→ INSTRUCTIONS TO FOLLOW: All entries below must be retyped exactly, though pictures are to be skipped.

★ ★ ★ ★ ★ ★ ★

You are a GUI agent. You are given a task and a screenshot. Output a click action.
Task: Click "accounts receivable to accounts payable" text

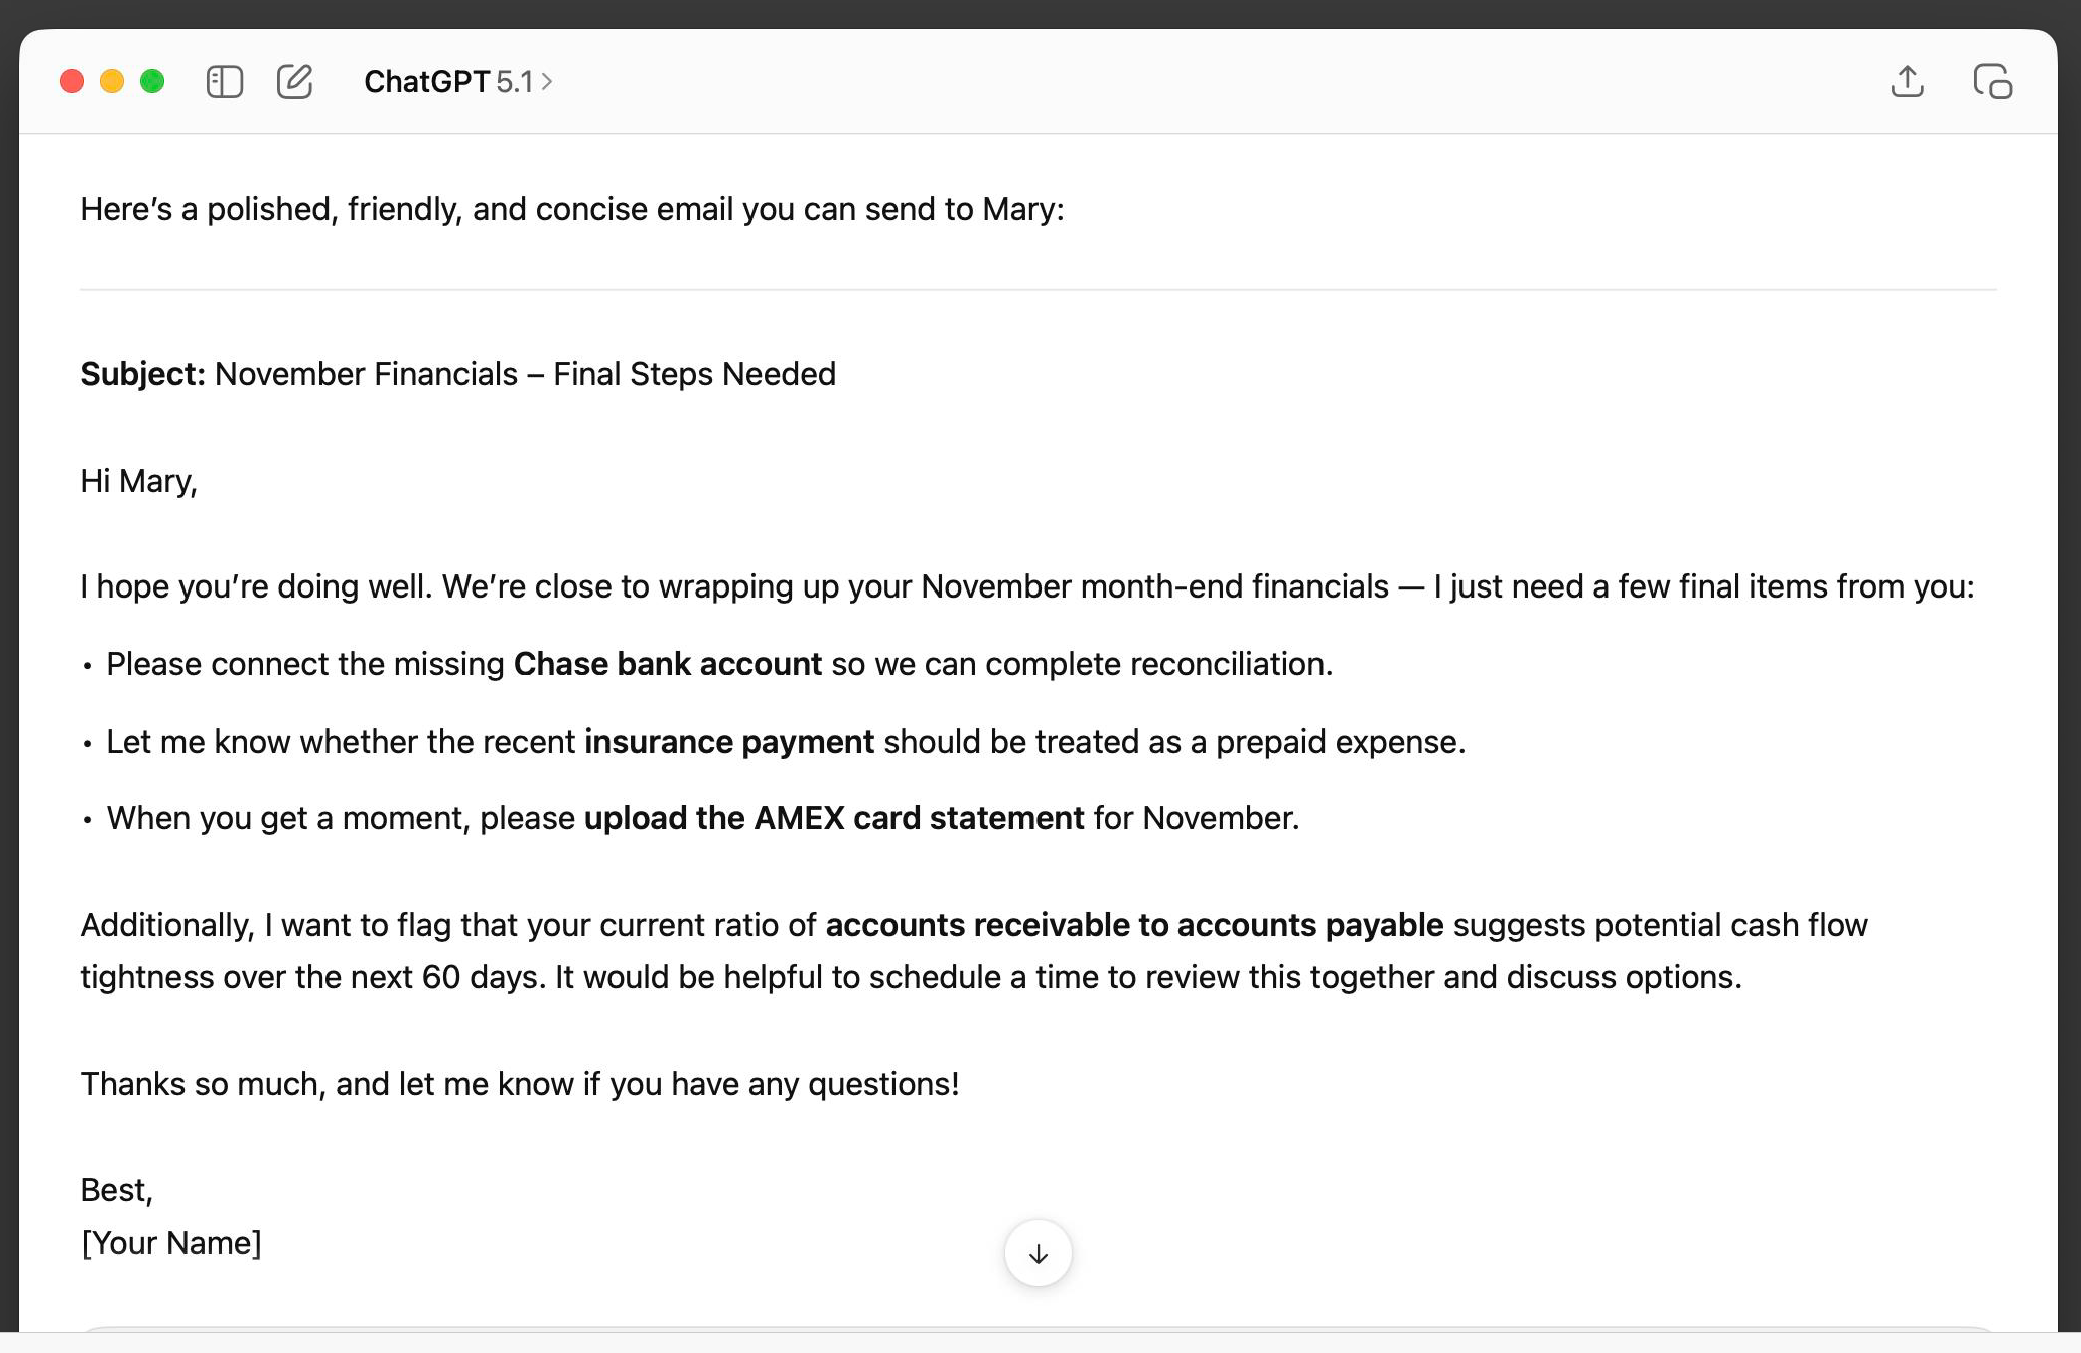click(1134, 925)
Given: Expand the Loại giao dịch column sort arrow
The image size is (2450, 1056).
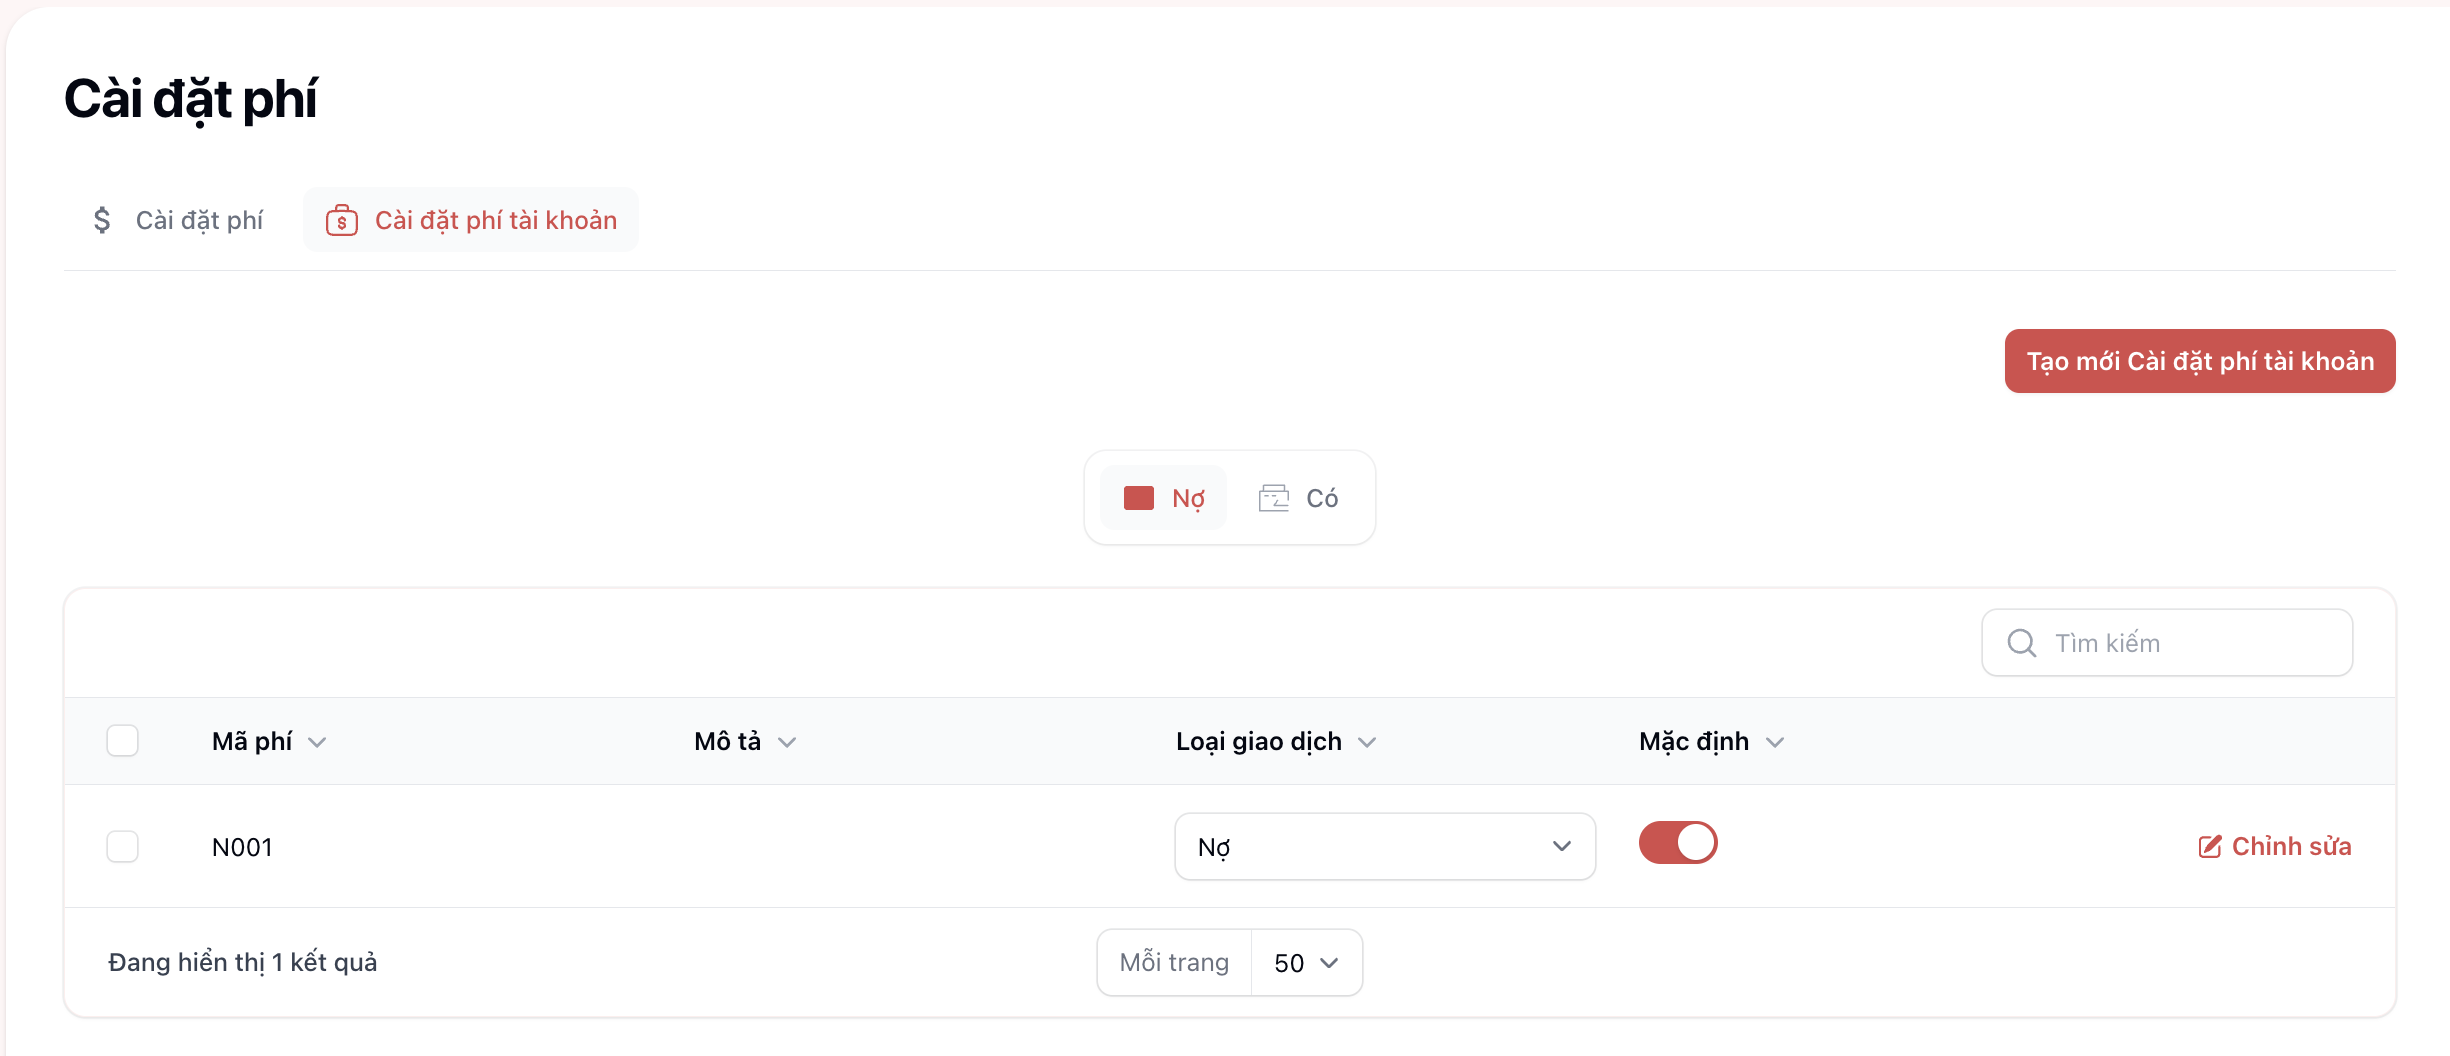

★ ★ ★ ★ ★ ★ ★

→ TASK ANSWER:
You are a GUI agent. You are given a task and a screenshot. Output a click action.
Task: Click "accounts receivable to accounts payable" text

click(1134, 925)
Given: Expand the Loại giao dịch column sort arrow
The image size is (2450, 1056).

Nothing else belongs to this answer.